Mobile home residents seek the first right of refusal
News / Industry

By Ron MacArthur, Cape Gazette staff, - Submitted June 19, 2007

Sen. George Bunting, D-Bethany Beach, calls Senate Bill 122 simple, but its effect is anything but uncomplicated in the ongoing debate over issues confronting residents of mobile home communities in the Cape Region.

Bunting said the bill provides for a 90-day first right of refusal to renters’ associations in mobile home parks if owners are planning to sell.

Currently when a park owner sells a park, homeowners’ associations do not have to be notified, and there is no system in place for residents to find out if their community is being sold.

Homeowners’ associations have been pushing for the legislation for several years. They say the trend toward community ownership may be the salvation of their way of life.

The legislation was drafted by the National Consumer Law Center and modified by local lawyers.

The veteran legislator, who has been an outspoken supporter of rights for mobile homeowners, said the bill is as simple as it gets.

He knows that park owners object to the bill and are already lobbying against it.

“I don’t see where it’s intrusive,” Bunting said. “It has nothing to do with the price. It just gives the tenants 90 days to see if they can come up with the money.

“They have a vested interested because it’s their community, and all they are asking is for an opportunity.”

Under the bill, if an owner intends to sell, lease or transfer a park, an owner cannot make a final unconditional acceptance of any offer before first notifying the residents and the Delaware State Housing Authority of the price, terms and conditions of an offer that has been received and could be accepted. The residents will be given 90 days to make a counter offer through a nonprofit cooperative formed within the mobile home park.

Under the legislation, a park owner who does not comply is subject to a $50,000 fine, or 20 percent of the gross sales price from the sale, whichever is greater. In addition, the residents will have the right to seek injunctive relief if a park owner is preparing to or does sell, lease or transfer a park without complying with the law.

Fred Neil, public affairs officer with the Delaware Mobile Homeowners Association, said the bill is necessary to safeguard affordable housing in the state.

“One-fifth of the state’s population lives in manufactured housing, and if we don’t preserve affordable housing, where are these people going to live?” he asked.

He said by allowing homeowners’ associations to purchase parks, the state benefits. “This keeps the money in Delaware,” he said.

He said studies show out-of-state corporations that own mobile home parks take millions of dollars out of the state each year.

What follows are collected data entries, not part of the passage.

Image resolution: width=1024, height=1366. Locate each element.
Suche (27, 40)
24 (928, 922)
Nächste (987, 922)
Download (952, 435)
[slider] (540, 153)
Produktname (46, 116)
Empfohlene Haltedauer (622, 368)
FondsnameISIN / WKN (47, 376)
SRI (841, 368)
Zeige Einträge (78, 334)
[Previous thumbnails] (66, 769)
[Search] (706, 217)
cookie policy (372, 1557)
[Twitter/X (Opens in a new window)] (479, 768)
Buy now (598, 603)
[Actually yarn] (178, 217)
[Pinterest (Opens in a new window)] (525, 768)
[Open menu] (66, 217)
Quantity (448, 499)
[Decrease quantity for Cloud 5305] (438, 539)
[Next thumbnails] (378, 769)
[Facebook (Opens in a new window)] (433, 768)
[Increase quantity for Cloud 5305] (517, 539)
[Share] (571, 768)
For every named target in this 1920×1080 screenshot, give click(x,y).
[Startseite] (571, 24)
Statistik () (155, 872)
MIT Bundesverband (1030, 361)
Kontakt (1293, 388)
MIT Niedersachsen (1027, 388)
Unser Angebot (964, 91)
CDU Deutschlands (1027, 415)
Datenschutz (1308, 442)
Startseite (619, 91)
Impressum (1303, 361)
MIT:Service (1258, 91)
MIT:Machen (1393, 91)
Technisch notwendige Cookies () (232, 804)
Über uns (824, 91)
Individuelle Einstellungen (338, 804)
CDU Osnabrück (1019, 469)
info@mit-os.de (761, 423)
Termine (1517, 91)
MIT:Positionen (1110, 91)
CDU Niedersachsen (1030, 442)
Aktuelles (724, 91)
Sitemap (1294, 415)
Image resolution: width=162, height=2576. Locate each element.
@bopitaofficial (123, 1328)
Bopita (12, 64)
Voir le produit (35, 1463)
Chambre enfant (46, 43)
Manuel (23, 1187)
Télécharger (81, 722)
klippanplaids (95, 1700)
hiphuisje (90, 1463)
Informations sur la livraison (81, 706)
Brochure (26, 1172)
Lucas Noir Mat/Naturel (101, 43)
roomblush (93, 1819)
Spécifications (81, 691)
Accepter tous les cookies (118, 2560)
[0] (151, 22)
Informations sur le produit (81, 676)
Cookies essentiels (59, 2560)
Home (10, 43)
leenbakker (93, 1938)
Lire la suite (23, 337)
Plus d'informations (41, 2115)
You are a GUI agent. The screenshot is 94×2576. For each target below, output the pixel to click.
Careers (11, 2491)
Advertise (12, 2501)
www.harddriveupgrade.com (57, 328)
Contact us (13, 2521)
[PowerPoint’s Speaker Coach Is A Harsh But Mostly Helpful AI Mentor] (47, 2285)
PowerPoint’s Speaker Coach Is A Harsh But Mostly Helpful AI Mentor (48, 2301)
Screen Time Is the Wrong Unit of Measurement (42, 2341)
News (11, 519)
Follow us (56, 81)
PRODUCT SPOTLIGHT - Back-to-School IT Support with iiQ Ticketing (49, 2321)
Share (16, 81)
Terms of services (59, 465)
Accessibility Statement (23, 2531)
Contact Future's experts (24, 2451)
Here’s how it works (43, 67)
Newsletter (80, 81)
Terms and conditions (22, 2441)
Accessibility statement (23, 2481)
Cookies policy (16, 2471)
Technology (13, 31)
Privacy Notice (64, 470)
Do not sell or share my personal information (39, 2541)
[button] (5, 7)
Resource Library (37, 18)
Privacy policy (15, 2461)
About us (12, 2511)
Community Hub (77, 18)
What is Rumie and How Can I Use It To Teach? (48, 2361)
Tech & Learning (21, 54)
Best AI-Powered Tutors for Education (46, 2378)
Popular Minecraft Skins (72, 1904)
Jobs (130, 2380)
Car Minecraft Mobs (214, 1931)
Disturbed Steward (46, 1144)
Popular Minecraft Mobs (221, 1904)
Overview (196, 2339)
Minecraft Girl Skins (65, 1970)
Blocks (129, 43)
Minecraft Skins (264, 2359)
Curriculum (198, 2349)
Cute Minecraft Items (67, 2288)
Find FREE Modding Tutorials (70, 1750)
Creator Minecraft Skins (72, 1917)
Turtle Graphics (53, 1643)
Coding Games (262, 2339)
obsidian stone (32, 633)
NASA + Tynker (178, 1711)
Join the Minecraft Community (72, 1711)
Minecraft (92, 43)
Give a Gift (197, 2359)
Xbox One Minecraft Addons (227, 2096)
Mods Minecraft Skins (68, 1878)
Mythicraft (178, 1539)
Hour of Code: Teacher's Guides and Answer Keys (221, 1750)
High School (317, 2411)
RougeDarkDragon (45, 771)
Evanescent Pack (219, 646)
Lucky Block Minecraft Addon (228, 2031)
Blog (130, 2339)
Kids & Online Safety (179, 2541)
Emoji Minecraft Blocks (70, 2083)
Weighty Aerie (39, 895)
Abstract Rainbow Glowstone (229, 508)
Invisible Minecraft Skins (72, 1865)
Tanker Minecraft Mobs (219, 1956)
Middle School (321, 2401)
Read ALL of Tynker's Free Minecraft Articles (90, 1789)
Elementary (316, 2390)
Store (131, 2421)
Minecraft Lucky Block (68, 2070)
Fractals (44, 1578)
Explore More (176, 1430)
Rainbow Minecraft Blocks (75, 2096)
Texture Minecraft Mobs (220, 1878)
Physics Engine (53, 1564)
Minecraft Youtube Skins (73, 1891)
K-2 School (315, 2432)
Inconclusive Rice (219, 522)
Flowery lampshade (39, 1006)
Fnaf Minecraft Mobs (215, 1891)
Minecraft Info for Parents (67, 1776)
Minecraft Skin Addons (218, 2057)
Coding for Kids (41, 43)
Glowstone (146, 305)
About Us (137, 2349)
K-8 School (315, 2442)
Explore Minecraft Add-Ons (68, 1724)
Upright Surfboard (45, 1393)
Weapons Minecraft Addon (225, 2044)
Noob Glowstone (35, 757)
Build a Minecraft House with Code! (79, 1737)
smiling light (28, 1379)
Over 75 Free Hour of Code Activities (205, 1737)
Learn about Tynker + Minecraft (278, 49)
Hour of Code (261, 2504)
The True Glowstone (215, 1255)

Under the cooperative system, the association would own the land and all rent payments would go toward paying down the debt service and for maintenance of the park.

Neil said the association has provided training sessions for park residents on forming cooperatives.

“In the long run, there will be much lower lot rents. The ability to buy the land will end up being a tremendous value for the state,” he said.

Neil, who lives in a mobile home park in Kent County, said he understands there is going to be opposition to the legislation. “We know we are going to be hammered by the landowners, but we will just have to work to counter their arguments.”

Legislative findings

The bill also contains extensive language concerning legislative findings regarding manufactured housing communities.

“Manufactured housing communities provide a significant source of home ownership opportunities for Delaware residents,” the bill states.

The General Assembly found that the increasing closure and conversion of mobile home communities, combined with increasing lot rents, low vacancy rates and the high cost of moving a mobile home, make living in manufactured housing communities insecure.

The legislature found that preservation of manufactured housing communities helps local jurisdictions meet affordable housing needs of its residents.

“Homelessness caused by closure of manufactured housing communities creates public health and safety problems, particularly for the elderly and children and undermines the local economy by depriving members of the workforce of housing,” the bill states.

“Owners of mobile homes have significant investments in their homes, both in absolute terms and as a percentage of earnings and assets.”

And with time running out in the legislative session, a fair rent bill for mobile home parks is also looming in the near future.